CE: How many members in a branch?

WV: Well, it depends whatever they set. Our -- We have set a quota of 200 in ours.

CE: Two hundred and you have four other branches?

WV: Oh, yes, yes. We have 12 on our waiting list, Branch 22 has a limit of 225 and they have 19 on their waiting list.

CE: How often do you meet?

WV: Once a month for a luncheon meeting, they have a speaker. And then we have different off-shoots of the branch: golf group, card group.

CE: Are you a service club or -- What’s your mission?

WV: No, we’re not a service club, just a fellowship.

CE: Fellowship. You don’t have to raise money for any organization?

WV: No dues to the organization, you pay for your lunch, they pass the hat to collect money to pay for postage and stationery and so forth and that’s it. We have to pay an assessment to the state organization, per capita, but --

CE: But it’s just to entertain and --

WV: Just to entertain that’s right. Provide entertainment. We have tours and trips. We’re going to the Canadian Rockies, my wife and I, in June with the SIRs group. They just came back from Yosemite with another bus load down there. They’re going to Australia later this year. They just go all over.

CE: Didn’t we talk to Francis Rogers, Mrs. Kent?

WV: Yes, Francis Rogers is very active in Branch 7.

CE: It seems to me they went to Reno.

WV: No, Branch 22, excuse me. I went to school with Francis’s wife, Ruth.

CE: Did you?

WV: Oh, we went to grammar school and high school together. In fact, we’re going to organize the 50th class reunion of San Rafael High School next year as soon as Ruth and I get back from our trip to the Canadian Rockies. We’re going to get started on that.

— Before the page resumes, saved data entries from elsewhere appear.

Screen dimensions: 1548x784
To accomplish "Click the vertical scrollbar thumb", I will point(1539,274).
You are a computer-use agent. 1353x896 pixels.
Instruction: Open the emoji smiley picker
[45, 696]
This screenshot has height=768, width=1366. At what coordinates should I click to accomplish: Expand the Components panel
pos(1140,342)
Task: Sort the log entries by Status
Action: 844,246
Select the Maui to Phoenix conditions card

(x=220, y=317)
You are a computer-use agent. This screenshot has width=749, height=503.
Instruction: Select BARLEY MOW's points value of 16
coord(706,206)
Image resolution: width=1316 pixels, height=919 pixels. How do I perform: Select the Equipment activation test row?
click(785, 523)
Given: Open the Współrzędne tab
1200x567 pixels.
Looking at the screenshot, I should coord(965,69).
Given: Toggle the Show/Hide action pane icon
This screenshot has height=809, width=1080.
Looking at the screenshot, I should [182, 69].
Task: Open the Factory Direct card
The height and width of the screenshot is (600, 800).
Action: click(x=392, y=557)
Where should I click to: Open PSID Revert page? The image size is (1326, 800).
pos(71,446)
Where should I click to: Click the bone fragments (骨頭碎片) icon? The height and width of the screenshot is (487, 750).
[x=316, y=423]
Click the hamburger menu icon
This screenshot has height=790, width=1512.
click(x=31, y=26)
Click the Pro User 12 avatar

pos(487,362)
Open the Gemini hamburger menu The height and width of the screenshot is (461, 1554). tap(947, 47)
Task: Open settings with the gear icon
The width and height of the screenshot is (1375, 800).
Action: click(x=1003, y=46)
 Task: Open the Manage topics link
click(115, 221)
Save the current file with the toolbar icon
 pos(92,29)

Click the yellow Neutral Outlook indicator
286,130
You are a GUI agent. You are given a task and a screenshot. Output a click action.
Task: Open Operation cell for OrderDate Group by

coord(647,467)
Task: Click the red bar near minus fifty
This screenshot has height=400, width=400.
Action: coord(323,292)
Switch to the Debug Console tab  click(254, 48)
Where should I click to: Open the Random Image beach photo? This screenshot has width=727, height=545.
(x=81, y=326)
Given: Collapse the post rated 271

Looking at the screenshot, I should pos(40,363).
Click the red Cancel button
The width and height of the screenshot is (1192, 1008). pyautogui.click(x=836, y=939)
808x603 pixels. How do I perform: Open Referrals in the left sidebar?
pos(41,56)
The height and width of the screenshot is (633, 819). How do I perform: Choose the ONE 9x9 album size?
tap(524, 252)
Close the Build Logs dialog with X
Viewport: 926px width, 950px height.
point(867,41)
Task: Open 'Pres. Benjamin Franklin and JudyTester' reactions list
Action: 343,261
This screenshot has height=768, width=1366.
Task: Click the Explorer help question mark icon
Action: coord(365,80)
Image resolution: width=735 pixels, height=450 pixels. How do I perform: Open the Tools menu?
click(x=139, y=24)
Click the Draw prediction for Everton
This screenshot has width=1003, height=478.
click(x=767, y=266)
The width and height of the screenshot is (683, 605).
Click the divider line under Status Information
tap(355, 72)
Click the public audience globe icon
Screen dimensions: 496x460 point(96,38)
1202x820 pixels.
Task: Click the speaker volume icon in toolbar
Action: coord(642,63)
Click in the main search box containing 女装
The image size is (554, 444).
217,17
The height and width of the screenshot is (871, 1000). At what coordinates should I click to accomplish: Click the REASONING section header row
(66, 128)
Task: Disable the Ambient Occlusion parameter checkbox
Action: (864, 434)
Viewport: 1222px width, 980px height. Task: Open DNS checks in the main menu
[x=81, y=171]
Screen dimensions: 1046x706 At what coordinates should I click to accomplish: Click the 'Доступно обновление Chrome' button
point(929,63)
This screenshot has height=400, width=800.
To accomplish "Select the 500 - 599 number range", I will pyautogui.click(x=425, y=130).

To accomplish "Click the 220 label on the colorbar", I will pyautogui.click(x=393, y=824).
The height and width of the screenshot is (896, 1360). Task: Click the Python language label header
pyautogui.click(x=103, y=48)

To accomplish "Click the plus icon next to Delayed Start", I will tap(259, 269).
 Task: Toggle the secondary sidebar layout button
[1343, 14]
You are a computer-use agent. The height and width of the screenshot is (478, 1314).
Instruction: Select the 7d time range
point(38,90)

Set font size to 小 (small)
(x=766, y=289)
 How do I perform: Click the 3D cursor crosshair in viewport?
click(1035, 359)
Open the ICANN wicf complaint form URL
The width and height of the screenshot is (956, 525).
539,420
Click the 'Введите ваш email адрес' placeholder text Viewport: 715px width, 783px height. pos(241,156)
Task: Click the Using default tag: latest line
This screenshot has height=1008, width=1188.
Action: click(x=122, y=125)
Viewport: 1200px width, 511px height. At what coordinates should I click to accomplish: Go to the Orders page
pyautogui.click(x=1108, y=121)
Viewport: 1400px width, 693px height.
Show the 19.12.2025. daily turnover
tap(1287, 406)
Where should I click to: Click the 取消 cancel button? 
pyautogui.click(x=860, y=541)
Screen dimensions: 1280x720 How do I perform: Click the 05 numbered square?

CE: Now what’s fifty years ago? 1932 you graduated from San Rafael High, then?

WV: Yes.

CE: Were you a good student?

WV: Oh, I got by, I had pretty fair grades.

CE: Did you enjoy school?

WV: Yes, I did.

CE: Would you care to comment on the change in education? You certainly observed it in your two children and it’s somewhat deteriorated down the road. Would you comment on what reasons you think might have caused this change?

WV: Well, I think the first thing is discipline. I think that the schools have lost control of the children and it starts right from the small grades right on up. By the time they get to high school they don’t have any control over them and I think they’ve lost respect for the teachers. It’s unfortunate, but I also think a lot of these experiments we’ve had have gotten away from the old three Rs, which were basic and should still be basic. I know in my own children’s case they didn’t have what I thought they should have had when they finished school. I can’t complain about my son, he’s a civil engineer now, very successful, but he can’t spell worth a hoot.

CE: Well, don’t you think the pendulum is beginning to swing back?

WV: Yes, I do, yes, I do.

CE: And we went through that terrible decade of the ‘60s and some in the ‘70s those years of dissent, and there seems to be a return on -- Being in the military isn’t necessarily a dirty thing anymore.

WV: No, no. They’re getting respect.

CE: They’re getting respect again. You’ll find military academies opening up again. Because they all went sour during Viet Nam. But I have a favorite comment I make about schools today, younger generation. Only one thing wrong with the younger generation, too many of us don’t belong to it.

CE: Thank you, Bill, very much for this afternoon.